Unit pesawat TNI AU dikerahkan untuk padamkan kebakaran hutan dan lahan di Kalimantan. Dokumentasi Bakom RI
Lanud Abdulrachman Saleh Kirim 6 Pesawat Perkuat Penanganan Karhutla di Kalimantan
Whisnu Mardiansyah • 23 August 2026 18:39
Malang: Pemerintah menambah dukungan operasi udara untuk menangani kebakaran hutan dan lahan (karhutla) di Kalimantan. Lima pesawat TNI Angkatan Udara (AU) diberangkatkan dari Pangkalan Udara (Lanud) Abdulrachman Saleh, Malang, Jawa Timur, pada Jumat, 21 Agustus 2026.
Lima pesawat tersebut dikirim menuju Kalimantan Barat dan Kalimantan Timur untuk memperkuat operasi penanganan karhutla yang telah berjalan di sejumlah wilayah Kalimantan.
“(Diberangkatkan) menuju Kalimantan Barat dan Kalimantan Timur untuk memperkuat 30 armada BNPByang telah beroperasi di tiga provinsi di Kalimantan,” demikian dikutip dari akun Instagram @sekretariat.kabinet, Minggu, 23 Agustus 2026.
Selain mengirimkan lima pesawat, TNI AU menyiagakan sejumlah pesawat di Pangkalan Udara Halim Perdanakusuma, Jakarta. Armada tersebut disiapkan untuk digerakkan sesuai kebutuhan Badan Nasional Penanggulangan Bencana (BNPB) dan perkembangan kondisi di lapangan.
Baca Juga :
Operasi Darat Jadi Ujung Tombak Penanganan Karhutla 6 Provinsi di Kalimantan dan Sumatra
52 Pesawat Dikerahkan di Enam Provinsi
BNPB mencatat sebanyak 52 pesawat telah dikerahkan untuk mendukung operasi penanganan karhutla di enam provinsi yang memiliki potensi kebakaran tinggi.
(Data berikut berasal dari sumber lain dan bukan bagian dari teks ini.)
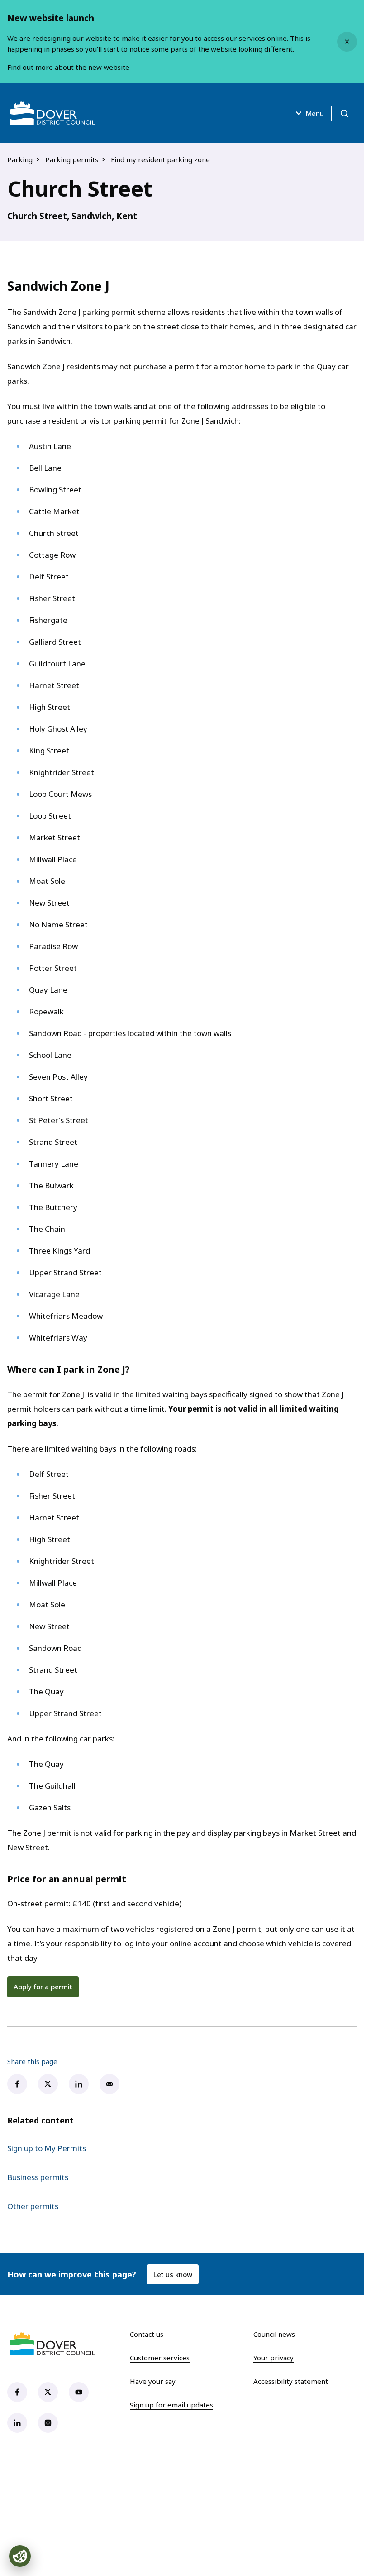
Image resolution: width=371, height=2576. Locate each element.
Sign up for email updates (171, 2404)
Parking (20, 159)
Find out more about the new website (68, 67)
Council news (274, 2334)
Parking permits (71, 159)
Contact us (146, 2334)
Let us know (172, 2274)
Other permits (32, 2206)
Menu (315, 113)
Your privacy (273, 2357)
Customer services (160, 2357)
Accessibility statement (290, 2381)
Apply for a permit (43, 1986)
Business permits (37, 2177)
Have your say (153, 2381)
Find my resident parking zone (160, 159)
Enam provinsi tersebut terdiri atas Riau, Jambi, Sumatra Selatan, Kalimantan Barat, Kalimantan Selatan, dan Kalimantan Tengah.
“Dari jumlah tersebut, 30 pesawat beroperasi di wilayah Kalimantan dan 22 pesawat di wilayah Sumatra,” tulis akun @sekretariat.kabinet.
Penambahan armada udara menjadi bagian dari upaya pemerintah memperkuat penanganan karhutla. Operasi tersebut diarahkan untuk mendukung pemadaman, mengurangi dampak kabut asap, serta melindungi masyarakat dan lingkungan.
Plt. Kepala Pusat Data, Informasi, dan Komunikasi Kebencanaan BNPB, Berton SP Panjaitan, sebelumnya mengatakan dukungan operasi udara diperlukan untuk mempercepat penanganan dan mendukung pemadaman dari darat.
.jpeg)
Ilustrasi pemadaman kebakaran hutan dan lahan (karhutla). Dok. BNPB
"Selain penguatan satgas darat, BNPB juga melakukan penguatan penanganan karhutla melalui satgas udara di enam provinsi prioritas," ujar Berton.
Menurut Berton, wilayah Kalimantan masih menjadi salah satu fokus utama penanganan karhutla. Sejumlah kejadian kebakaran baru dilaporkan muncul, terutama di Kalimantan Timur.
BNPB meminta pemerintah daerah memperkuat kesiapsiagaan dalam menghadapi potensi karhutla. Langkah tersebut meliputi peningkatan pemantauan, deteksi dini, serta memastikan kesiapan sarana dan prasarana pemadaman.
Masyarakat juga diimbau meningkatkan kewaspadaan terhadap potensi bencana hidrometeorologi selama musim kemarau, terutama kebakaran hutan dan lahan.